On May 24, 2012, we entered into the Merger Agreement with (i) Red Battle, a Delaware corporation and owner of all of the outstanding membership interests of each of Arttor Gold and Noble Effort, (ii) Pershing, a Nevada corporation and owner of all of the outstanding capital stock of Red Battle and (iii) Acquisition Sub. Upon closing of the Merger, Acquisition Sub merged with and into Red Battle, and Red Battle, as the surviving corporation, became our wholly-owned subsidiary.  In consideration for the Merger, we paid Pershing, as Red Battle’s sole shareholder, (i) $2,000,000 in cash  (ii) the 5% Note in the principal amount of $500,000 due 18 months following the issuance date and (iii) 25,000,000 shares of our common stock. As of the date of this Report, the Note payable to Pershing amounted to $500,000.
 
Between May 24, 2012 and June 27, 2012, we sold an aggregate 6,087,500 shares of common stock to certain investors for an aggregate purchase price of $2,435,000 or a purchase price of $0.40 per share. Additionally, on May 24, 2012, the Company sold 5,000,000 shares of Series A preferred stock to certain investors for an aggregate purchase price of $2,000,000 or a purchase price of $0.40 per share.

Recorded information.
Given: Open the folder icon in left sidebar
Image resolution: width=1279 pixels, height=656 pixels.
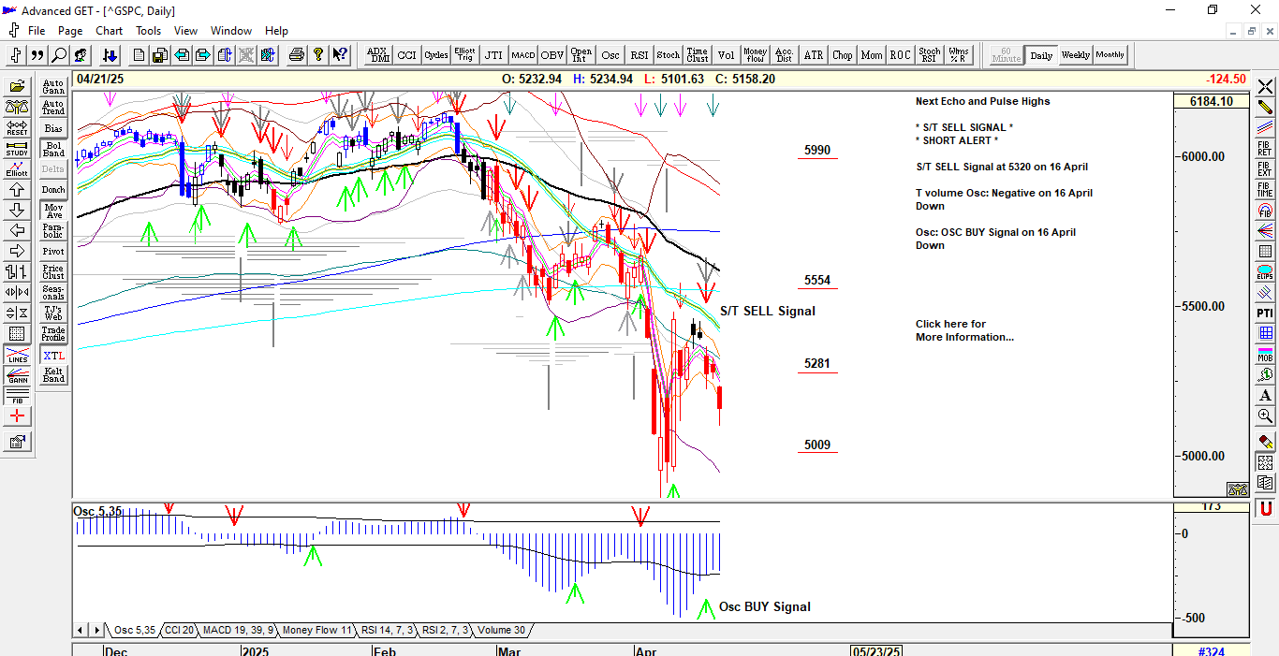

Challenges.
(a) Translate this sentence from the passage on the Red Battle merger into Spanish: "Upon closing of the Merger, Acquisition Sub merged with and into Red Battle, and Red Battle, as the surviving corporation, became our wholly-owned subsidiary."
(b) Continue the passage on the Red Battle merger from the point where it stops.

Solved problems.
(a) Al cierre de la Fusión, Acquisition Sub se fusionó con Red Battle y quedó integrada en ella, y Red Battle, como sociedad subsistente, pasó a ser nuestra filial íntegramente participada.

(b)
 
On May 24, 2012, we appointed Arthur Leger, David Rector and Oliver-Barret Lindsay as directors of the Company.  In addition, on May 24, 2012, Arthur Leger was appointed as the Company’s new Chief Executive Officer, President, Chief Financial Officer, Treasurer and Secretary.  The Company issued an aggregate of 9,100,000 shares of common stock to the directors of which 5,100,000 shares vest immediately and the remaining shares are subject to vesting condition upon the discovery of gold on our properties. We also granted options to purchase 400,000 shares of Common Stock to Mr. Lindsay with one fourth of the options vesting every six months provided that Mr. Lindsay remains on the Company’s board of directors.
 
Critical Accounting Policies and Estimates
 
The discussion and analysis of our financial condition and results of operations are based upon our financial statements, which have been prepared in accordance with accounting principles generally accepted in the United States of America. The preparation of these financial statements requires us to make estimates and judgments that affect the reported amounts of assets, liabilities, revenues and expenses, and related disclosure of contingent assets and liabilities. On an on-going basis, we evaluate our estimates based on historical experience and on various other assumptions that are believed to be reasonable under the circumstances, the results of which form the basis for making judgments about the carrying values of assets and liabilities that are not readily apparent from other sources. Actual results may differ from these estimates under different assumptions or conditions.
 
Management believes the following critical accounting policies affect the significant judgments and estimates used in the preparation of the financial statements.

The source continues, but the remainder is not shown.